_RECORDS PROVIDED_:
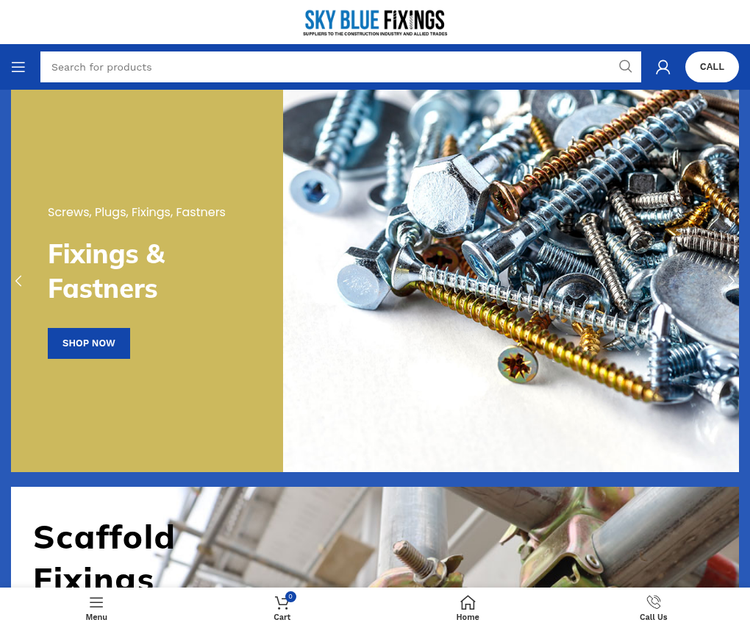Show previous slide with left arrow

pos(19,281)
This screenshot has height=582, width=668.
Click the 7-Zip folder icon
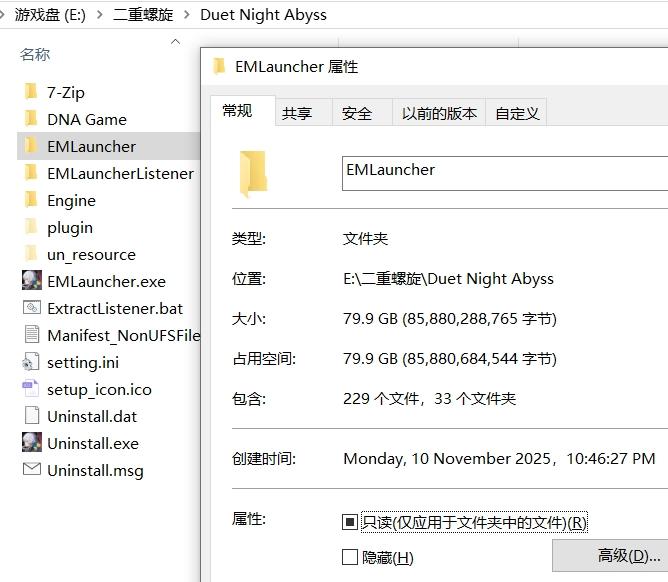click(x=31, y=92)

* * *

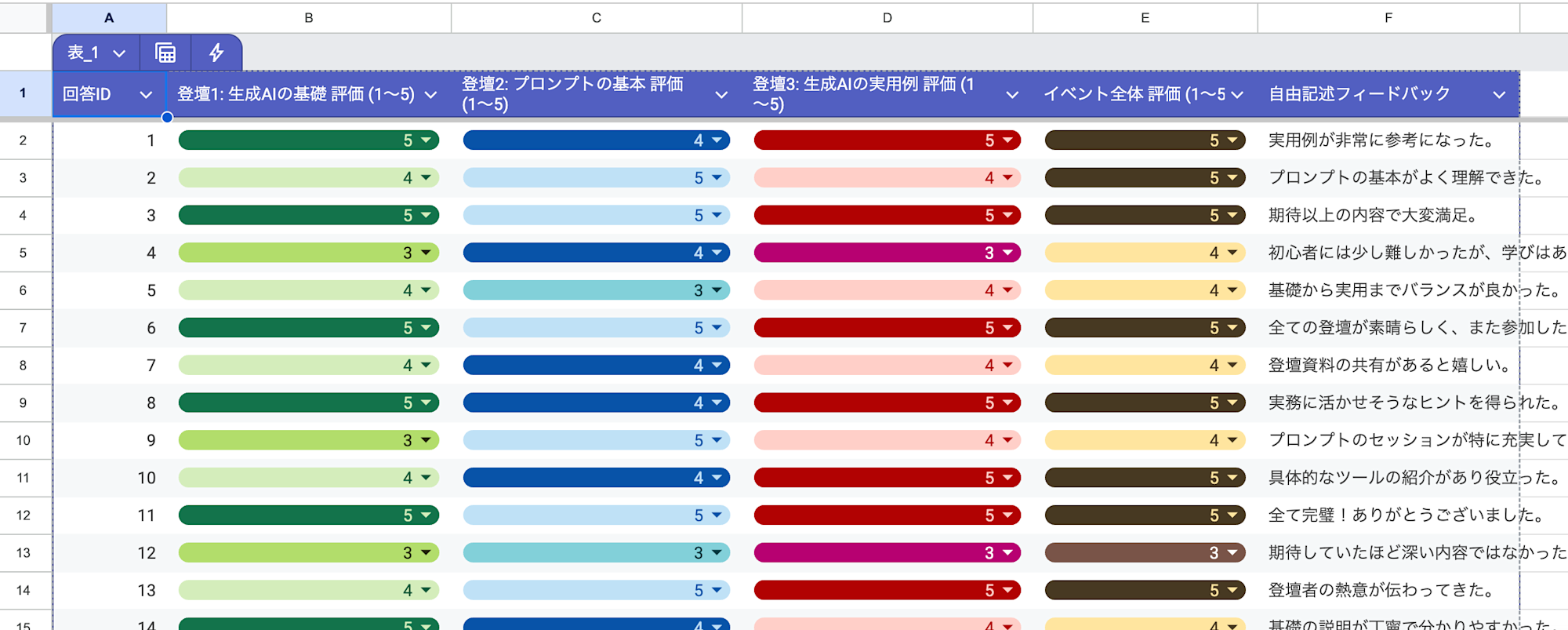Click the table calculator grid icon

_THE REQUEST_: Repeat the lines between the line holding "This screenshot has height=582, width=668." and the line holding "click(x=31, y=92)", inclusive, leaving the pictures out of your answer.

_FINISHED EXERCISE_:
This screenshot has height=582, width=668.
Click the 7-Zip folder icon
click(x=31, y=92)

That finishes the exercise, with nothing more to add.